> **DOCUMENT SEGMENT**
☆ ☆ ☆ ☆ ☆

Brain-spotting

Today was the last day of my sessions with a brain-spotting therapist, and I thought I might discuss my experience with the practice.

Brainspotting is:

… A powerful, focused treatment method that works by identifying, processing and releasing core neurophysiological sources of emotional/body pain, trauma, dissociation and a variety of other challenging symptoms. Brainspotting is a simultaneous form of diagnosis and treatment, enhanced with Biolateral sound, which is deep, direct, and powerful yet focused and containing.

https://brainspotting.com/about-bsp/what-is-brainspotting/

In my experience, this involved discussing emotional or intellectual trouble and then ‘hacking’ my brain through finding points in my visual field that elicit a stronger or different emotional reaction. Before brainspotting, I never realized it, but simply moving your eyes around can change how you feel–and that is what my brainspotting therapist made use of, along with biolateral music.

We would start with talking and bringing upsomething, usually something causing me pain, and find a promising spot in the visual field and stay staring there for some time, just letting the emotional response sit there. Occasionally we would check in on how I was doing and talk about what was going through my head. Sometimes we would slowly move around the visual field, which could produce pretty dramatic emotional roller coasters.

For me, being a devout Catholic with a Catholic counselor, it was always as much about finding emotional places and finding ways to bring God into them. Each session was more like an outside-directed meditation, with audiovisual brain hacking to aid it, than a traditional therapy appointment. It wasn’t about vomiting my feelings all over the therapist, as in more traditional talk therapy (a type of therapy I am not particularly well suited to.) Nor was it about talking over problems to re-contextualize them, though we did some of that as well.

☆ ☆ ☆ ☆ ☆

> **STUDY MATERIAL**
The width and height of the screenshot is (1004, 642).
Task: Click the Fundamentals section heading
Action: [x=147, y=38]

☆ ☆ ☆ ☆ ☆

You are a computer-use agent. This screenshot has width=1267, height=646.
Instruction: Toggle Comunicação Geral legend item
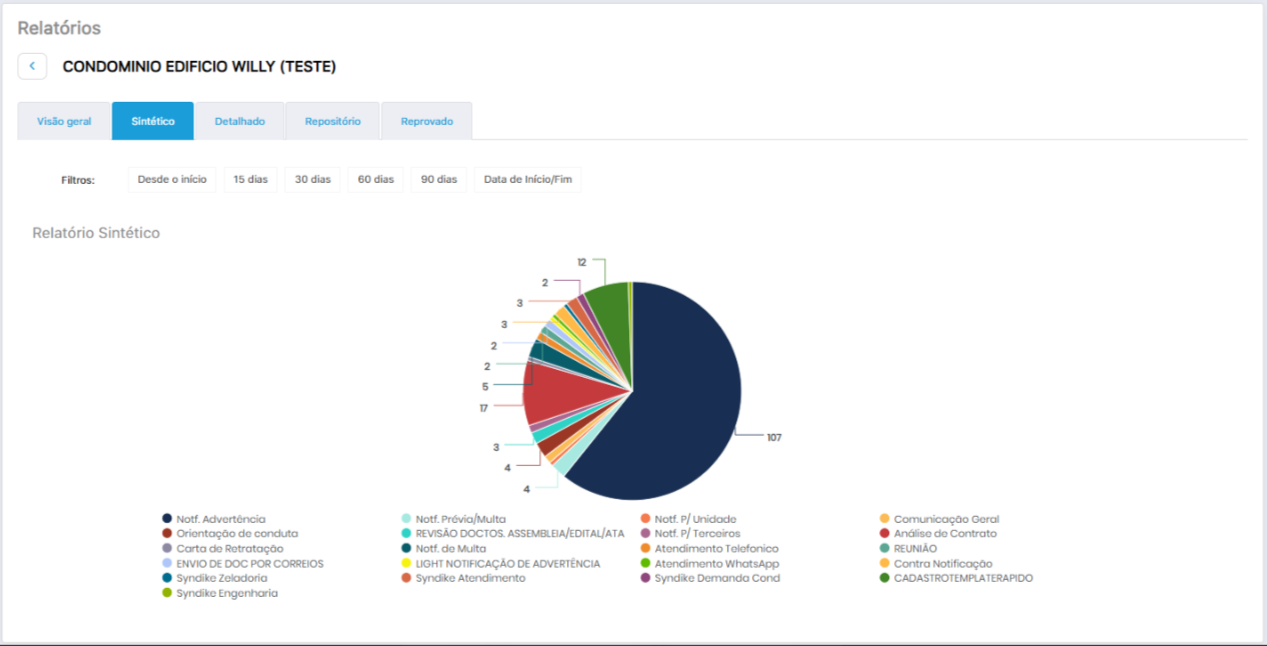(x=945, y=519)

☆ ☆ ☆ ☆ ☆

> **QUESTIONS**
A: From the brainspotting text, quote the stretch from "https://brainspotting.com/about-bsp/what-is-brainspotting/" through "emotional roller coasters.".
B: In the quoted definition in the brainspotting text, which actions does the method work by performing on core neurophysiological sources?
C: According to the brainspotting text, what kind of therapy is the writer not particularly well suited to?
Answer from the brainspotting text alone, not from the rows.

> **ANSWERS BY ITEM NUMBER**
A:
https://brainspotting.com/about-bsp/what-is-brainspotting/

In my experience, this involved discussing emotional or intellectual trouble and then ‘hacking’ my brain through finding points in my visual field that elicit a stronger or different emotional reaction. Before brainspotting, I never realized it, but simply moving your eyes around can change how you feel–and that is what my brainspotting therapist made use of, along with biolateral music.

We would start with talking and bringing upsomething, usually something causing me pain, and find a promising spot in the visual field and stay staring there for some time, just letting the emotional response sit there. Occasionally we would check in on how I was doing and talk about what was going through my head. Sometimes we would slowly move around the visual field, which could produce pretty dramatic emotional roller coasters.

B: Identifying, processing, and releasing.

C: More traditional talk therapy.